Tip:  The combination of complaint category and reason will drive the creation of the correct complaint sub-type, in this case a post-service appeal.  For information on complaint types based on selected category and reason combinations please click on the following link (Add link here).

Once the complaint case and appeal sub-case have been created the user may now open the appeal sub case and begin entering the required data.  PFHC automatically generates communication the member acknowledging the creation of the appeal, along with information about the anticipated timing of the appeal’s resolution based on the pre-configured SLA metrics.  

Tip:  PFHC will automatically generate emails and/or letters to the parties involved in the appeal at various stages of the process.  Letter correspondence is dynamically generated based on the member’s line of business (e.g., government, commercial) to accommodate variations in regulatory standards.  For a discussion on this feature, please click on the following link (Add link here).

Tip:  SLA metrics are also dynamically implemented based on the member’s line of business.  For more information on dynamically configured SLAs, please click on the following link (Add link here).

The user navigates through the post-service appeal process with the following steps. For a discussion on each of the steps, please click on the following link (Add link here).
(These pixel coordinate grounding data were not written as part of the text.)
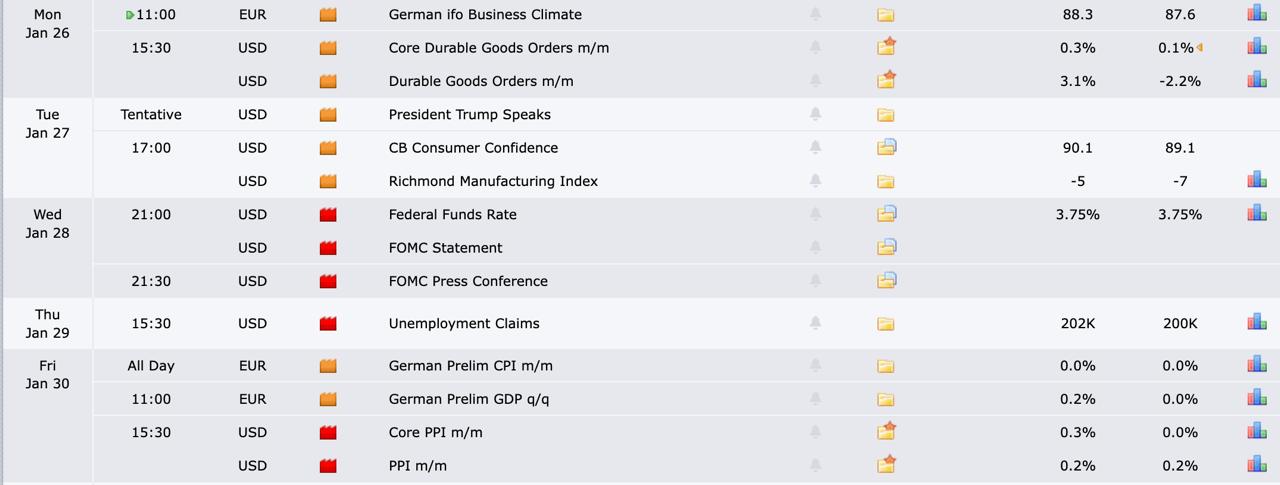Viewport: 1280px width, 485px height.
Task: Click the PPI m/m event name
Action: (417, 466)
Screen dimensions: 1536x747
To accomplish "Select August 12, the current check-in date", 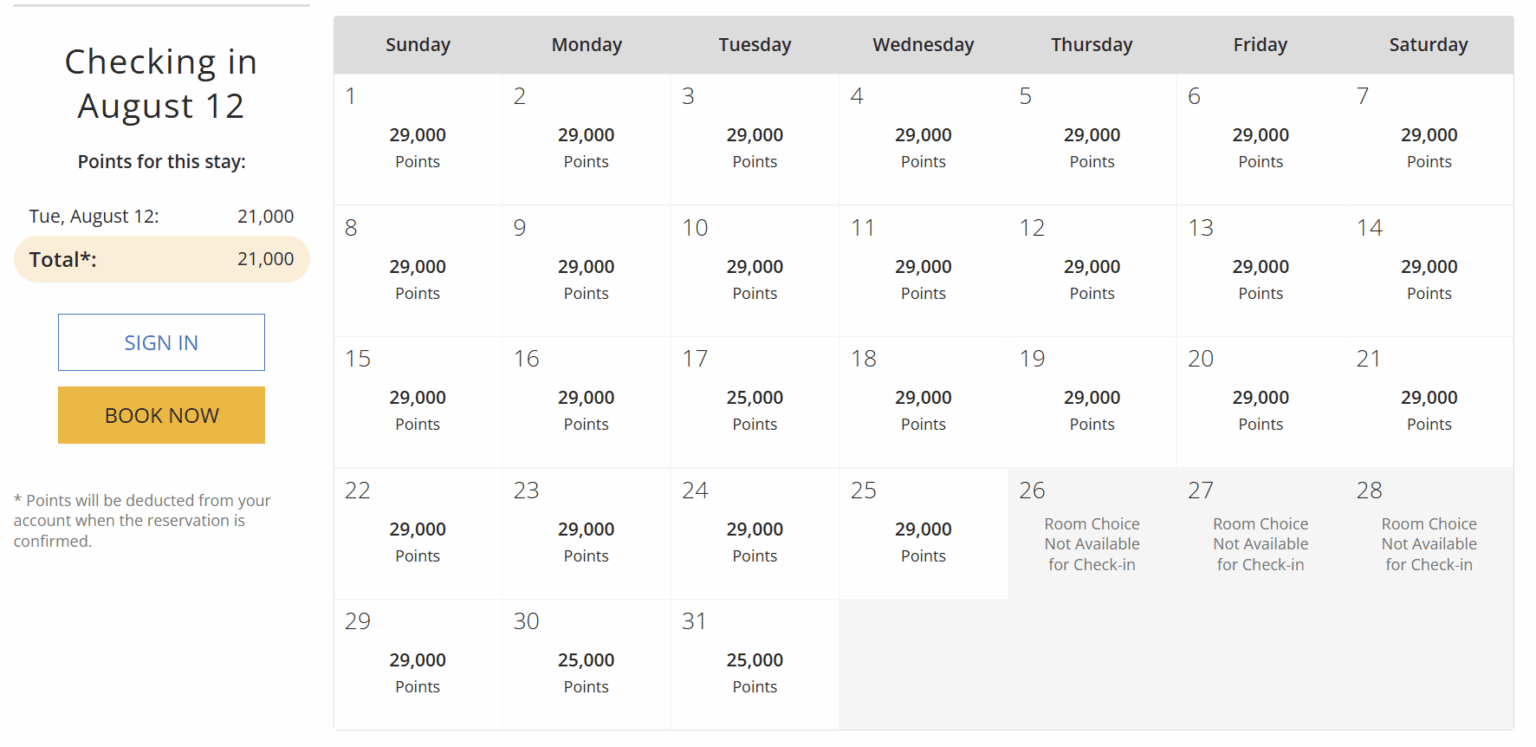I will pyautogui.click(x=1091, y=270).
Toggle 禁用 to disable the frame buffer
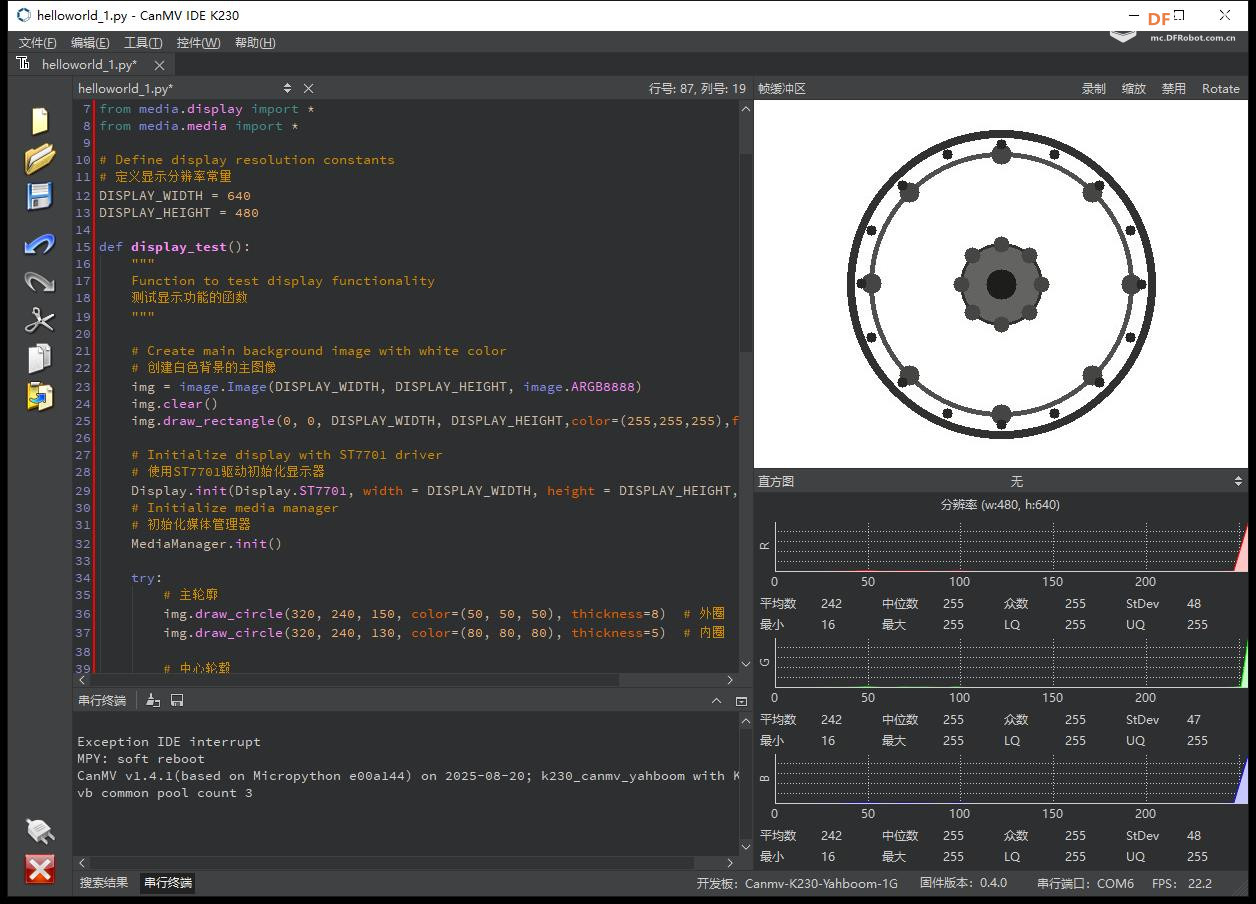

  1. Research: The gathering of pertinent member information, including justification for the member’s appeal. 
  2. Nurse Review: The review of data and justification for upholding or overturning the original adverse decision, based on plan business and clinical policies.  In this step, the reviewer may also adjust the entire claim or certain claim lines.
  3. MD Review: A physician reviews the case, and the nurse reviewer’s findings and decision.  The physician reviewer may either uphold the nurse reviewer’s decision, or override some or all of that decision.
  4. Resolve: In this step the plan communicates the appeal decision and justification to the member.  Both verbal and written communication are provided.

Tip:  If the selecting mail channel during the Resolve step was selected, the user may customize the standard letter to the member.  For a discussion on editing the letter to the member, please click on the following link (Add link here).

Results[edit]

Upon completion of each of the steps in the post-service appeal workflow, both the appeal sub-case and complaint case are automatically resolved-completed.